Peggy's Cove Barrens (oil on canvas, 5 x 7 in.) Sold

1 September finds us on the road to the lighthouse at Peggy's Cove, undulating through a magical landscape of dish-shaped bogs, stunted spruces, and granite boulders, reminding me of taiga.  Heaths of all colours and textures carpet the spaces between rocks, and the trees either hug the ground or flag sparse, weather tortured branches with tenacious knots of foliage. It's another hot day. Even at the coast, facing the open Atlantic our thermometer reads 29C. The horizon is a blur of haze and the sea is fairly calm, slight swells breaking in bright plumes on the rocky coast far below us. The coastline toward the lighthouse is dotted whitely with huge jumbled boulders like houses on a Spanish sea coast.

The lighthouse itself is seated firmly on massive glacier-shaped mounds of granite that slope roundly into the sea. When we first arrived we drove to the end of the road and found there a grey building near the lighthouse surrounded by parking lots filled with cars, and a waiting tour bus resplendent with stars and stripes.

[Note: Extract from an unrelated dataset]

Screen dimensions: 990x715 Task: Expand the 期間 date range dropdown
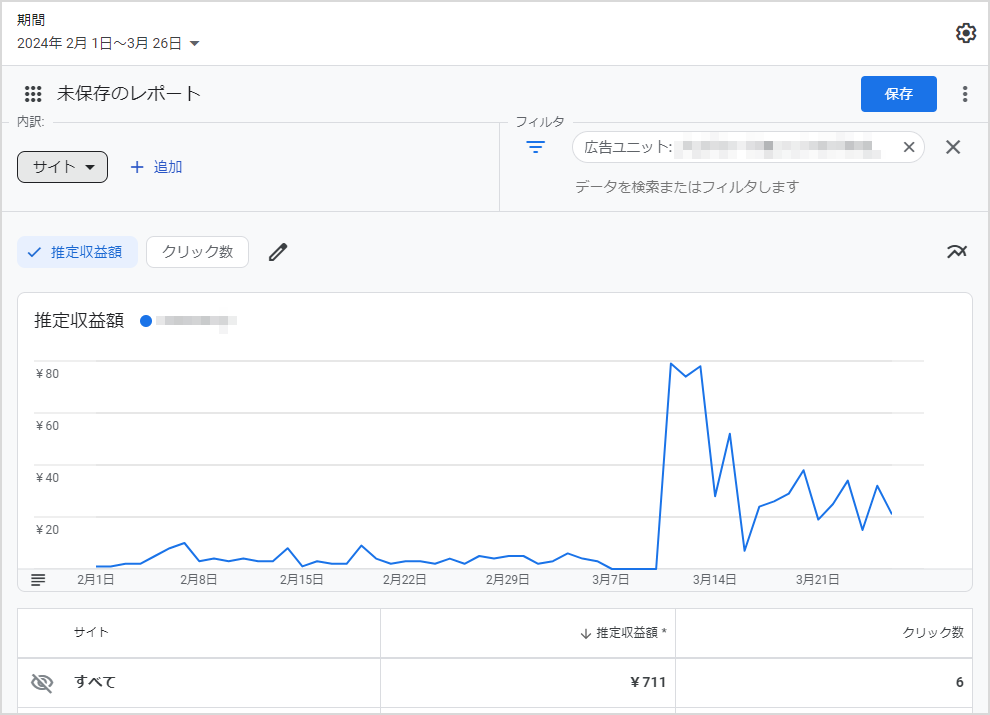coord(109,43)
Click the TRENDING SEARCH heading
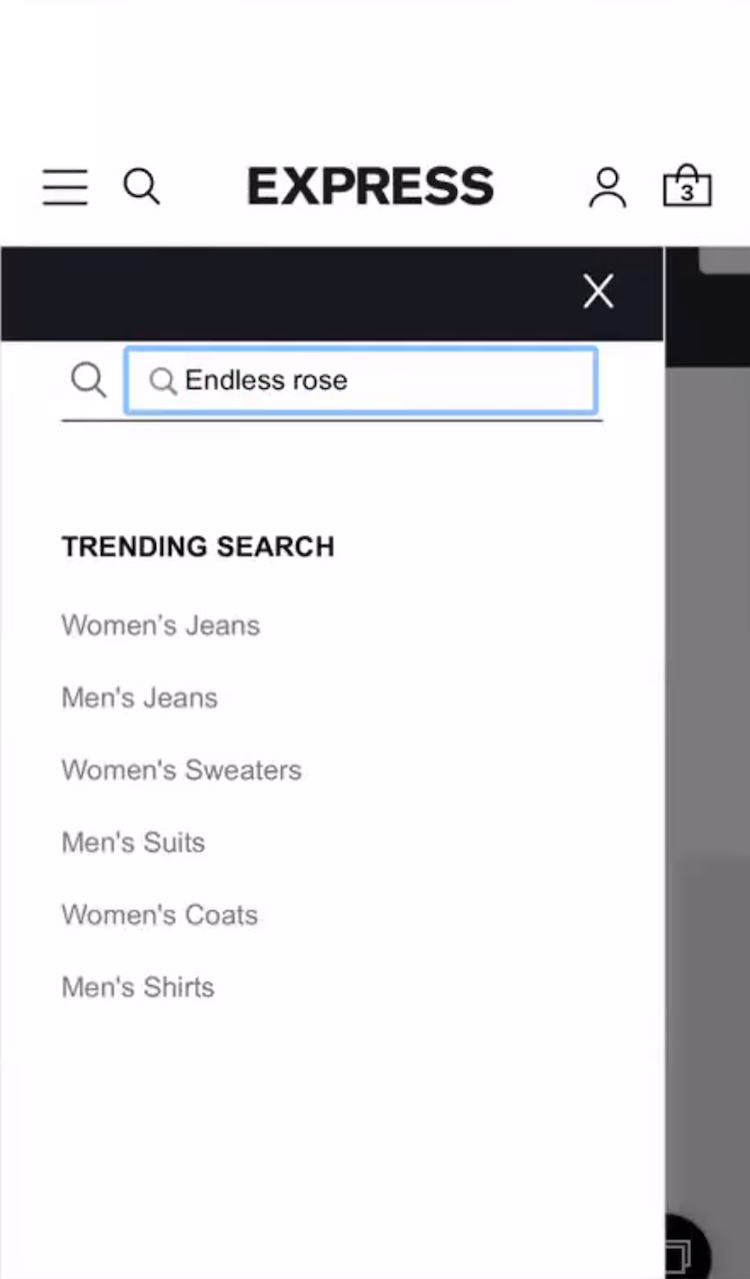Screen dimensions: 750x1279 pyautogui.click(x=198, y=547)
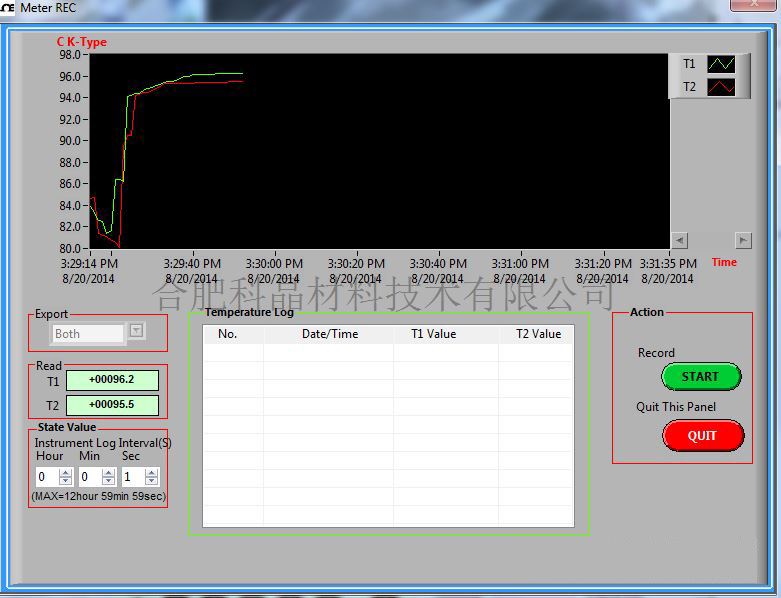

The road is narrow with few pull-off spots, so to approach the barrens, which caught my interest more than the lighthouse or the sea, we parked at the Swiss-Air Disaster Memorial, and walked in on fenced paths to the large flat rock where the memorial stands, a round boulder cut in half and carved with an inscription, standing beside a similar shape, with three slots in its curved upper edge, through which I photograph the sea. People have left coins and small tokens in memory of those who lost their lives in the plane crash, and the brave fishing people who risked their lives to rescue them on the 2nd of September, 1998, twelve years ago tomorrow

Looking up slope from the memorial and the sea, I find my painting subject - rocks and trees in a dance with the sky.

Comments

  1. Back from the water, the barrens include low boggy areas, and along an ATV track through one of these I found a 100m stretch densely fuzzw with the flat stems and bottle-brush spore stalks of the little Clubmoss Lycopodium inundatum which I've fondly pursued through its scattered distribution since I was a boy. The track also supports Viburnum cassinoides, big Cranberries, Black Chokeberry, and Blackberrries in meagre fruit. While the landscape looks like something out of northern Manitoba, the flora is a mixture of northern and southern elements.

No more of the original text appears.